Records contained in a dataset
● ● ● ●
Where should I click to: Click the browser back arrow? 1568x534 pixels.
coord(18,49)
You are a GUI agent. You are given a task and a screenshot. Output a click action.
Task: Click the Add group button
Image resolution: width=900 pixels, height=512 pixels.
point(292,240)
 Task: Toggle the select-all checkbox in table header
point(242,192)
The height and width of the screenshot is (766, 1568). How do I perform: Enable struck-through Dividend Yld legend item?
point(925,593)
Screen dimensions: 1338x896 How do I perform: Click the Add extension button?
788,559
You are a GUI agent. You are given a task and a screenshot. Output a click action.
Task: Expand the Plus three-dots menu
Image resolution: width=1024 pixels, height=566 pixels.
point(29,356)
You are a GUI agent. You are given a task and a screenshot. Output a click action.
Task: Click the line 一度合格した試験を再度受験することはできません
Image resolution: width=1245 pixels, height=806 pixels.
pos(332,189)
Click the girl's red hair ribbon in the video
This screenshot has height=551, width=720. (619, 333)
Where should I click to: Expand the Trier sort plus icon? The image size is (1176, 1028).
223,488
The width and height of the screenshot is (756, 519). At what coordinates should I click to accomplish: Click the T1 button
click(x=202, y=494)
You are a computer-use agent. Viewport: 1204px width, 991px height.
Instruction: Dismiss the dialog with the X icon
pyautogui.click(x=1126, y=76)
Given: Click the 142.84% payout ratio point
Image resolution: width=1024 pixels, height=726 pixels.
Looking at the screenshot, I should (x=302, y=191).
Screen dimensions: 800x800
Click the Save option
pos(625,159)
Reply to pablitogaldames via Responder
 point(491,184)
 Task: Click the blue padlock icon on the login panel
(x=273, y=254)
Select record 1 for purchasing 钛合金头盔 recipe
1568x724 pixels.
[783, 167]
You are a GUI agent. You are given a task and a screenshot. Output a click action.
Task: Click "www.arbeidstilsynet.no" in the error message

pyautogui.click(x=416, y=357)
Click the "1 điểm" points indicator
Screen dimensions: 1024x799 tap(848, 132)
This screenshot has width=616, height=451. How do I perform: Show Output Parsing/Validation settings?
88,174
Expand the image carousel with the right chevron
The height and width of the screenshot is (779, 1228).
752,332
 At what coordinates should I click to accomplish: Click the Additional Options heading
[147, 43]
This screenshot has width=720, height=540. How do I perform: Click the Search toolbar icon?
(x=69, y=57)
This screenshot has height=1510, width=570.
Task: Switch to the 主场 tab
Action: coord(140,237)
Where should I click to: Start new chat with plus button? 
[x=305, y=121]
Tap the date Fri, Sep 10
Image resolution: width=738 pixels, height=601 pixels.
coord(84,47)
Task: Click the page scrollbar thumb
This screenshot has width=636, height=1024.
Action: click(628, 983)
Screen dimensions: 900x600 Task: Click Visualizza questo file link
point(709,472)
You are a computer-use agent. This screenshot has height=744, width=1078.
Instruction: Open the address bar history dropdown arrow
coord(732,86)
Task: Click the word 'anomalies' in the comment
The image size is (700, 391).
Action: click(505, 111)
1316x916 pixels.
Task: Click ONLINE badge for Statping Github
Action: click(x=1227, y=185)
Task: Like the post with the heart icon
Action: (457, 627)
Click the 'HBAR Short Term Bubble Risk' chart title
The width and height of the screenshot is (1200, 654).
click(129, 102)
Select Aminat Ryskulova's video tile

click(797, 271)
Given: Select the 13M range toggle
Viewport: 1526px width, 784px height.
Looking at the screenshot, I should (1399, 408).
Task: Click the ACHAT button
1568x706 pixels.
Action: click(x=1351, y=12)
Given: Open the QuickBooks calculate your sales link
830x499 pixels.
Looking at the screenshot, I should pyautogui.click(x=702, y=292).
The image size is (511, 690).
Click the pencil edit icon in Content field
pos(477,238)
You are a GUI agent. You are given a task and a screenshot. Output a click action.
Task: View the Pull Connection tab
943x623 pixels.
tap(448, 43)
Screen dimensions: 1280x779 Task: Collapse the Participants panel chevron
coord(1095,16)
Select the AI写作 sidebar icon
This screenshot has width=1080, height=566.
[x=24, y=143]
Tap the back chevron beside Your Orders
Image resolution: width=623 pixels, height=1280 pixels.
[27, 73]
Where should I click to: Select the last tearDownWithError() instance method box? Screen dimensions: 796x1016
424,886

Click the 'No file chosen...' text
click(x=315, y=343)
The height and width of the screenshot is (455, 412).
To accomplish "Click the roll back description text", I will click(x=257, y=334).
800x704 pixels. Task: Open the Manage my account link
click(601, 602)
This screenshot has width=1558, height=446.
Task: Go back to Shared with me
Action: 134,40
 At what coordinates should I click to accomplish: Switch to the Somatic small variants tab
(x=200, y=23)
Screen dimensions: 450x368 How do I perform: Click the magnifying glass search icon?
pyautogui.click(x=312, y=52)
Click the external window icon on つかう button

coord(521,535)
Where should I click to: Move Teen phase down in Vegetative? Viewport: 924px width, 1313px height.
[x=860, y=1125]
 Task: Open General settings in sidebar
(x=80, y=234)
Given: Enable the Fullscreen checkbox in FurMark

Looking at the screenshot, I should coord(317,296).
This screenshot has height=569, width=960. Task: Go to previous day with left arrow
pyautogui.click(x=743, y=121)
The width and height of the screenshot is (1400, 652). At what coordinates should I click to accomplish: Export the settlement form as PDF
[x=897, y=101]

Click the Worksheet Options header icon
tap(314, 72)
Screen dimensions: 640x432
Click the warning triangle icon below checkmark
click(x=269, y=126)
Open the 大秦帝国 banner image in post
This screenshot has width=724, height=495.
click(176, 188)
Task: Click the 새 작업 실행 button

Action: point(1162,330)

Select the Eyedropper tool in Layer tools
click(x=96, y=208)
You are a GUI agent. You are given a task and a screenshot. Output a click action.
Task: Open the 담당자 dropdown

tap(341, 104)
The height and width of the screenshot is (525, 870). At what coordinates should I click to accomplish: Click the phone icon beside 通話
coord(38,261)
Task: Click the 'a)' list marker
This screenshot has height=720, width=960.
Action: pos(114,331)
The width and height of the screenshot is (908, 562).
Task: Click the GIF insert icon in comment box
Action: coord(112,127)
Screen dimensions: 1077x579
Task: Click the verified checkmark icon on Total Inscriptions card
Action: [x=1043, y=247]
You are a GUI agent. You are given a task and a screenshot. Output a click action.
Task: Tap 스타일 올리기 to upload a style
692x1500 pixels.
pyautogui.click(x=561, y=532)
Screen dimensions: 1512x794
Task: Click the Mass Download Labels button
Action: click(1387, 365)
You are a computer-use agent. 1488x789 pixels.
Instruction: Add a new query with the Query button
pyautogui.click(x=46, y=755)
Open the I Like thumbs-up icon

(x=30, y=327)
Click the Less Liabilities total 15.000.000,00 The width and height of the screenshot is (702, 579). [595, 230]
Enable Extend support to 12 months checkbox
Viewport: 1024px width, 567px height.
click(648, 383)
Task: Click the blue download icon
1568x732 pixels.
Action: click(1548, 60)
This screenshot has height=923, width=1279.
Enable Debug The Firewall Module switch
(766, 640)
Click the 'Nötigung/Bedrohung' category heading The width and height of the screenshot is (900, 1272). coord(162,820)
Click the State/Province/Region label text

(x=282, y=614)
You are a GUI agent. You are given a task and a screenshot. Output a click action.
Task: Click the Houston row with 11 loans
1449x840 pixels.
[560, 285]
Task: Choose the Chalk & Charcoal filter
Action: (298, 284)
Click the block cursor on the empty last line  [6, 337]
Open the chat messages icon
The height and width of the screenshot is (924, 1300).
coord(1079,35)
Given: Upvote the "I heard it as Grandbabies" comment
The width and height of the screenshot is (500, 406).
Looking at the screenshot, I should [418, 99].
● ● ● ●
Go through the records above and copy each line exactly.

> _Result below_:
Where should I click to: Click the browser back arrow? 1568x534 pixels.
coord(18,49)
You are a GUI agent. You are given a task and a screenshot. Output a click action.
Task: Click the Add group button
Image resolution: width=900 pixels, height=512 pixels.
point(292,240)
 Task: Toggle the select-all checkbox in table header
point(242,192)
The height and width of the screenshot is (766, 1568). How do I perform: Enable struck-through Dividend Yld legend item?
point(925,593)
Screen dimensions: 1338x896 How do I perform: Click the Add extension button?
788,559
You are a GUI agent. You are given a task and a screenshot. Output a click action.
Task: Expand the Plus three-dots menu
Image resolution: width=1024 pixels, height=566 pixels.
point(29,356)
You are a GUI agent. You are given a task and a screenshot. Output a click action.
Task: Click the line 一度合格した試験を再度受験することはできません
Image resolution: width=1245 pixels, height=806 pixels.
pos(332,189)
Click the girl's red hair ribbon in the video
This screenshot has height=551, width=720. (619, 333)
Where should I click to: Expand the Trier sort plus icon? The image size is (1176, 1028).
223,488
The width and height of the screenshot is (756, 519). At what coordinates should I click to accomplish: Click the T1 button
click(x=202, y=494)
You are a computer-use agent. Viewport: 1204px width, 991px height.
Instruction: Dismiss the dialog with the X icon
pyautogui.click(x=1126, y=76)
Given: Click the 142.84% payout ratio point
Image resolution: width=1024 pixels, height=726 pixels.
Looking at the screenshot, I should (x=302, y=191).
Screen dimensions: 800x800
Click the Save option
pos(625,159)
Reply to pablitogaldames via Responder
 point(491,184)
 Task: Click the blue padlock icon on the login panel
(x=273, y=254)
Select record 1 for purchasing 钛合金头盔 recipe
1568x724 pixels.
[783, 167]
You are a GUI agent. You are given a task and a screenshot. Output a click action.
Task: Click "www.arbeidstilsynet.no" in the error message

pyautogui.click(x=416, y=357)
Click the "1 điểm" points indicator
Screen dimensions: 1024x799 tap(848, 132)
This screenshot has width=616, height=451. How do I perform: Show Output Parsing/Validation settings?
88,174
Expand the image carousel with the right chevron
The height and width of the screenshot is (779, 1228).
752,332
 At what coordinates should I click to accomplish: Click the Additional Options heading
[147, 43]
This screenshot has width=720, height=540. How do I perform: Click the Search toolbar icon?
(x=69, y=57)
This screenshot has height=1510, width=570.
Task: Switch to the 主场 tab
Action: coord(140,237)
Where should I click to: Start new chat with plus button? 
[x=305, y=121]
Tap the date Fri, Sep 10
Image resolution: width=738 pixels, height=601 pixels.
coord(84,47)
Task: Click the page scrollbar thumb
This screenshot has width=636, height=1024.
Action: click(628, 983)
Screen dimensions: 900x600 Task: Click Visualizza questo file link
point(709,472)
You are a computer-use agent. This screenshot has height=744, width=1078.
Instruction: Open the address bar history dropdown arrow
coord(732,86)
Task: Click the word 'anomalies' in the comment
The image size is (700, 391).
Action: click(505, 111)
1316x916 pixels.
Task: Click ONLINE badge for Statping Github
Action: click(x=1227, y=185)
Task: Like the post with the heart icon
Action: (457, 627)
Click the 'HBAR Short Term Bubble Risk' chart title
The width and height of the screenshot is (1200, 654).
click(129, 102)
Select Aminat Ryskulova's video tile

click(797, 271)
Given: Select the 13M range toggle
Viewport: 1526px width, 784px height.
Looking at the screenshot, I should (1399, 408).
Task: Click the ACHAT button
1568x706 pixels.
Action: click(x=1351, y=12)
Given: Open the QuickBooks calculate your sales link
830x499 pixels.
Looking at the screenshot, I should pyautogui.click(x=702, y=292).
The image size is (511, 690).
Click the pencil edit icon in Content field
pos(477,238)
You are a GUI agent. You are given a task and a screenshot. Output a click action.
Task: View the Pull Connection tab
943x623 pixels.
tap(448, 43)
Screen dimensions: 1280x779 Task: Collapse the Participants panel chevron
coord(1095,16)
Select the AI写作 sidebar icon
This screenshot has width=1080, height=566.
[x=24, y=143]
Tap the back chevron beside Your Orders
Image resolution: width=623 pixels, height=1280 pixels.
[27, 73]
Where should I click to: Select the last tearDownWithError() instance method box? Screen dimensions: 796x1016
424,886

Click the 'No file chosen...' text
click(x=315, y=343)
The height and width of the screenshot is (455, 412).
To accomplish "Click the roll back description text", I will click(x=257, y=334).
800x704 pixels. Task: Open the Manage my account link
click(601, 602)
This screenshot has width=1558, height=446.
Task: Go back to Shared with me
Action: 134,40
 At what coordinates should I click to accomplish: Switch to the Somatic small variants tab
(x=200, y=23)
Screen dimensions: 450x368 How do I perform: Click the magnifying glass search icon?
pyautogui.click(x=312, y=52)
Click the external window icon on つかう button

coord(521,535)
Where should I click to: Move Teen phase down in Vegetative? Viewport: 924px width, 1313px height.
[x=860, y=1125]
 Task: Open General settings in sidebar
(x=80, y=234)
Given: Enable the Fullscreen checkbox in FurMark

Looking at the screenshot, I should coord(317,296).
This screenshot has height=569, width=960. Task: Go to previous day with left arrow
pyautogui.click(x=743, y=121)
The width and height of the screenshot is (1400, 652). At what coordinates should I click to accomplish: Export the settlement form as PDF
[x=897, y=101]

Click the Worksheet Options header icon
tap(314, 72)
Screen dimensions: 640x432
Click the warning triangle icon below checkmark
click(x=269, y=126)
Open the 大秦帝国 banner image in post
This screenshot has width=724, height=495.
click(176, 188)
Task: Click the 새 작업 실행 button

Action: point(1162,330)

Select the Eyedropper tool in Layer tools
click(x=96, y=208)
You are a GUI agent. You are given a task and a screenshot. Output a click action.
Task: Open the 담당자 dropdown

tap(341, 104)
The height and width of the screenshot is (525, 870). At what coordinates should I click to accomplish: Click the phone icon beside 通話
coord(38,261)
Task: Click the 'a)' list marker
This screenshot has height=720, width=960.
Action: pos(114,331)
The width and height of the screenshot is (908, 562).
Task: Click the GIF insert icon in comment box
Action: coord(112,127)
Screen dimensions: 1077x579
Task: Click the verified checkmark icon on Total Inscriptions card
Action: [x=1043, y=247]
You are a GUI agent. You are given a task and a screenshot. Output a click action.
Task: Tap 스타일 올리기 to upload a style
692x1500 pixels.
pyautogui.click(x=561, y=532)
Screen dimensions: 1512x794
Task: Click the Mass Download Labels button
Action: click(1387, 365)
You are a computer-use agent. 1488x789 pixels.
Instruction: Add a new query with the Query button
pyautogui.click(x=46, y=755)
Open the I Like thumbs-up icon

(x=30, y=327)
Click the Less Liabilities total 15.000.000,00 The width and height of the screenshot is (702, 579). [595, 230]
Enable Extend support to 12 months checkbox
Viewport: 1024px width, 567px height.
click(648, 383)
Task: Click the blue download icon
1568x732 pixels.
Action: click(1548, 60)
This screenshot has height=923, width=1279.
Enable Debug The Firewall Module switch
(766, 640)
Click the 'Nötigung/Bedrohung' category heading The width and height of the screenshot is (900, 1272). coord(162,820)
Click the State/Province/Region label text

(x=282, y=614)
You are a GUI agent. You are given a task and a screenshot. Output a click action.
Task: Click the Houston row with 11 loans
1449x840 pixels.
[560, 285]
Task: Choose the Chalk & Charcoal filter
Action: (298, 284)
Click the block cursor on the empty last line  [6, 337]
Open the chat messages icon
The height and width of the screenshot is (924, 1300).
coord(1079,35)
Given: Upvote the "I heard it as Grandbabies" comment
The width and height of the screenshot is (500, 406).
Looking at the screenshot, I should [418, 99].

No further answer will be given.